**Challenge:** Render the material as a JSON list of strings, one string per line, leaving out blank lines. Begin at the start of the material and stop after the line that contains "Action: [x=153, y=258]".

**Given records:**
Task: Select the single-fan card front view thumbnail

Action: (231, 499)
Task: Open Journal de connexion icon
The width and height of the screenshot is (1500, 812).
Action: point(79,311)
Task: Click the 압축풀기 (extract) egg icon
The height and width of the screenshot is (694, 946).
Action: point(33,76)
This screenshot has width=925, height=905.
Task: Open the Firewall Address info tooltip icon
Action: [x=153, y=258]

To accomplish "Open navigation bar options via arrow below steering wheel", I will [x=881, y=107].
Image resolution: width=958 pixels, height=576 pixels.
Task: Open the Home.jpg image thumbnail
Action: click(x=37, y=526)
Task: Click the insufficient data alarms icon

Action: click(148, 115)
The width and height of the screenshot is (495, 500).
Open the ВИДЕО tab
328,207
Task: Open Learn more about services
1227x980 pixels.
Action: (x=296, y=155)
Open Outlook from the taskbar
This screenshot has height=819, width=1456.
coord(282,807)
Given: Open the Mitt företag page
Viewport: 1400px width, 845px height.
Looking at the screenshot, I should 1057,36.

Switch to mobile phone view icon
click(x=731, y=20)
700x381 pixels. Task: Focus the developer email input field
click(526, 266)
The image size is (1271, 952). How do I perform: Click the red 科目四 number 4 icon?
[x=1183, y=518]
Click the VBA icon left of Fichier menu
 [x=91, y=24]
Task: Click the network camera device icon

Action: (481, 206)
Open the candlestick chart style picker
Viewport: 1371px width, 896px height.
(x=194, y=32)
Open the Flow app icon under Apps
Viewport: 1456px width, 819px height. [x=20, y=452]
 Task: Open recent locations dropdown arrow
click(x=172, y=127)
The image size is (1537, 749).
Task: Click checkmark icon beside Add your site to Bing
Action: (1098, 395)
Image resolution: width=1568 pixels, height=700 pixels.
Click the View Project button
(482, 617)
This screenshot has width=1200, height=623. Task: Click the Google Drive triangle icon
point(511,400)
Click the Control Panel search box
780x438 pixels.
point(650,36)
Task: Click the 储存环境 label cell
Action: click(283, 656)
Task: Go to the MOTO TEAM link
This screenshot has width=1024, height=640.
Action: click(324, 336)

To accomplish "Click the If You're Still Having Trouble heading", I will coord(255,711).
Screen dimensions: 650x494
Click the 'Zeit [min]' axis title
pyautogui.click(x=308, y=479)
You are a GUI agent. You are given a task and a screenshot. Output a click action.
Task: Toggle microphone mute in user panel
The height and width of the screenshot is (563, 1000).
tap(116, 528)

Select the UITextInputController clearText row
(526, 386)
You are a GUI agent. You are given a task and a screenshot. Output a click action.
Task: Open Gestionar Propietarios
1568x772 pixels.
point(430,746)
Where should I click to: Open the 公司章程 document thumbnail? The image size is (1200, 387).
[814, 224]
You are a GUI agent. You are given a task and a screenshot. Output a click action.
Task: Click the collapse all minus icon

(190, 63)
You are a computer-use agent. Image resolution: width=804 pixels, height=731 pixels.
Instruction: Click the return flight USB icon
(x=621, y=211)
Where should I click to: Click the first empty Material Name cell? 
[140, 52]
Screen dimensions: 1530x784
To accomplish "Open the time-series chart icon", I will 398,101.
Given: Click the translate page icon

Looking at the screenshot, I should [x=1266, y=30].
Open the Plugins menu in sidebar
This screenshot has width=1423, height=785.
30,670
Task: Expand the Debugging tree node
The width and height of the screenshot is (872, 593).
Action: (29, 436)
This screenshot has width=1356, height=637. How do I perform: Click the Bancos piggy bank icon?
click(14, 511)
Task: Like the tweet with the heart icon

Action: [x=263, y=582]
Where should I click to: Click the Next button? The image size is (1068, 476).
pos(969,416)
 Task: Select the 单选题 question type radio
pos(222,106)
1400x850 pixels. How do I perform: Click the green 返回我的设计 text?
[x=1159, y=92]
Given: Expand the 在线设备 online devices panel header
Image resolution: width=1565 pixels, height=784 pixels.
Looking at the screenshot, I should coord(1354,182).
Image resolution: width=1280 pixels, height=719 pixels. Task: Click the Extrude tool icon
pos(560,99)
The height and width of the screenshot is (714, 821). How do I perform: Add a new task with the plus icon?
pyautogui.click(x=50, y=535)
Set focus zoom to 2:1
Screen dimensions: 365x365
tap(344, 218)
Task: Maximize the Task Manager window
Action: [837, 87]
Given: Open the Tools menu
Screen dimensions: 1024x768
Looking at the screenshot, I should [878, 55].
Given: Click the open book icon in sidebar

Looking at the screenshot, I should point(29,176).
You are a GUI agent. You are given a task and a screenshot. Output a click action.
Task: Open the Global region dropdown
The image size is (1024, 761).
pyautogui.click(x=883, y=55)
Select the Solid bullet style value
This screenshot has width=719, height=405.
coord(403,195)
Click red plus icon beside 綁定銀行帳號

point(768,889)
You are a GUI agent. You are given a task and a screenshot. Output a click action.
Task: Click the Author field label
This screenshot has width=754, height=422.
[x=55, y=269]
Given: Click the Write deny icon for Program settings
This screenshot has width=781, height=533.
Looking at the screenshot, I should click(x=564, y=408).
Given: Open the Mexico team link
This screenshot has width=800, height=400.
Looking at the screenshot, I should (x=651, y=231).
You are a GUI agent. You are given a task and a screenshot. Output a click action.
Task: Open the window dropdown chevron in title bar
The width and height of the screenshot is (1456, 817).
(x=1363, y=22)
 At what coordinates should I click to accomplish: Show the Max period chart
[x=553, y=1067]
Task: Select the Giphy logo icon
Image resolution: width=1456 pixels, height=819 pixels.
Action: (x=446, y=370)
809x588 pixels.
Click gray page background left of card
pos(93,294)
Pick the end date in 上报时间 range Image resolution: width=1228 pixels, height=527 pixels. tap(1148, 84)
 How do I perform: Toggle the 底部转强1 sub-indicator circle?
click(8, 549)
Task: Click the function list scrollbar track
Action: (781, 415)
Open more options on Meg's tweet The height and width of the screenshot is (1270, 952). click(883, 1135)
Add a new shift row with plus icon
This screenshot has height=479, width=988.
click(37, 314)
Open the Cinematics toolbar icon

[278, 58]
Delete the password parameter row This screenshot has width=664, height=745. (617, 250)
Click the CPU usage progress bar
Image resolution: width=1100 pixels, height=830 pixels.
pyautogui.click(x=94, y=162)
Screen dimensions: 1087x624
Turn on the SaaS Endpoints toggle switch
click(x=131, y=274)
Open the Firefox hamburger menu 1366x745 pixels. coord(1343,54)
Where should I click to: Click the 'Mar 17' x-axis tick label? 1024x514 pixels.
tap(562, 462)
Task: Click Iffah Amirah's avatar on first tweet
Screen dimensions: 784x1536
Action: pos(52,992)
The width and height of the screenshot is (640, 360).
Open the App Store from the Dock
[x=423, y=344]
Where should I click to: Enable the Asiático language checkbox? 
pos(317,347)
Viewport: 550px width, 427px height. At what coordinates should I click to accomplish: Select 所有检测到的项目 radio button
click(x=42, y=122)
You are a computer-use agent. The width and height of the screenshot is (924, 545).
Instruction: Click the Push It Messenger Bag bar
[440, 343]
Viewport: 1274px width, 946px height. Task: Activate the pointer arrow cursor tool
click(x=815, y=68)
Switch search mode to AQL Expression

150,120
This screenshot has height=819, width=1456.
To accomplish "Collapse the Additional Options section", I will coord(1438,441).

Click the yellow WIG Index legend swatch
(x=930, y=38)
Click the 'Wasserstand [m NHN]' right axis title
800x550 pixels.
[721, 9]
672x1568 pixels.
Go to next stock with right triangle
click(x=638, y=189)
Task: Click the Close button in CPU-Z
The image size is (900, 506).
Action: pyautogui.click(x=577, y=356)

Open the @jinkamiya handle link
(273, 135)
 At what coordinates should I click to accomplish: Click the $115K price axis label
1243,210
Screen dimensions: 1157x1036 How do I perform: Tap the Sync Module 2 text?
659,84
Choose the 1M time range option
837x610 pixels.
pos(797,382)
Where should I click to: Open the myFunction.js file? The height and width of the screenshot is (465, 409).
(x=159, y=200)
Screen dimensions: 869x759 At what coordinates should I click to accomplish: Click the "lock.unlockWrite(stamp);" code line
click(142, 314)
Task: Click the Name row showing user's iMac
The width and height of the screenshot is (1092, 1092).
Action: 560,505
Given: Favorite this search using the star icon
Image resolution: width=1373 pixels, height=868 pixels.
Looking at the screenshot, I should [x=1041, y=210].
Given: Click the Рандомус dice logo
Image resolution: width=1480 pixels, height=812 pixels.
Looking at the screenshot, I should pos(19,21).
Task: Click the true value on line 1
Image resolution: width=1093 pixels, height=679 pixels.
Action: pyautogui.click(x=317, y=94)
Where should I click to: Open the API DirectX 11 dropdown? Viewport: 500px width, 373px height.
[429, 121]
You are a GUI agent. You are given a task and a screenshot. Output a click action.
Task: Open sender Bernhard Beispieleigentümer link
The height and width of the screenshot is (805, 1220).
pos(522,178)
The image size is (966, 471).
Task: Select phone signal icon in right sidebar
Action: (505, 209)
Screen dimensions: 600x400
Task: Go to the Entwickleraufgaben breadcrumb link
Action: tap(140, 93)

**Expected answer:**
[
  "Task: Select the single-fan card front view thumbnail",
  "Action: (231, 499)",
  "Task: Open Journal de connexion icon",
  "The width and height of the screenshot is (1500, 812).",
  "Action: point(79,311)",
  "Task: Click the 압축풀기 (extract) egg icon",
  "The height and width of the screenshot is (694, 946).",
  "Action: point(33,76)",
  "This screenshot has width=925, height=905.",
  "Task: Open the Firewall Address info tooltip icon",
  "Action: [x=153, y=258]"
]